» PROBLEM A
Write out the passage about the visiting surfers word for word, starting with "Conversations in Mandarin" and going on through "discarded tree branch.".
» PROBLEM B
Restate the listing from its start through the line containing "tap(59, 234)", requests included, and multiply every coordinate in the answers by 2.1, rounding to whole numbers with halves going up. Give only those lines.

» EXCERPT TO READ
"""
Conversations in Mandarin filled the air as seven visiting Chinese surfers — three women and four men, ranging from 14 to 27 years old — sat to my left and right, watching a set pour through the lineup. A few of the surfers, already in their wetsuits, began a coordinated stretching routine. Two of the youngest boys, Zhou “Alex” Qui and Yige Huang, stood next to each other, letting out ahhs of approval each time Medina or Gouveia smacked the lip and sent buckets of water skyward. One of the teenage girls, seemingly uninterested in the action in the water, was crouched over, drawing in the sand with a discarded tree branch.
"""
» MATERIAL PROVIDED
"""
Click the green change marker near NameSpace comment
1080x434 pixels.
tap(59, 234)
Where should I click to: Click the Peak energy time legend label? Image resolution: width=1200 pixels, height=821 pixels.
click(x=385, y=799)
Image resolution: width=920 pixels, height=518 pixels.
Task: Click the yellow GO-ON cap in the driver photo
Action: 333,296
"""
» CORRECT OUTPUT A
Conversations in Mandarin filled the air as seven visiting Chinese surfers — three women and four men, ranging from 14 to 27 years old — sat to my left and right, watching a set pour through the lineup. A few of the surfers, already in their wetsuits, began a coordinated stretching routine. Two of the youngest boys, Zhou “Alex” Qui and Yige Huang, stood next to each other, letting out ahhs of approval each time Medina or Gouveia smacked the lip and sent buckets of water skyward. One of the teenage girls, seemingly uninterested in the action in the water, was crouched over, drawing in the sand with a discarded tree branch.

» CORRECT OUTPUT B
Click the green change marker near NameSpace comment
1080x434 pixels.
tap(124, 491)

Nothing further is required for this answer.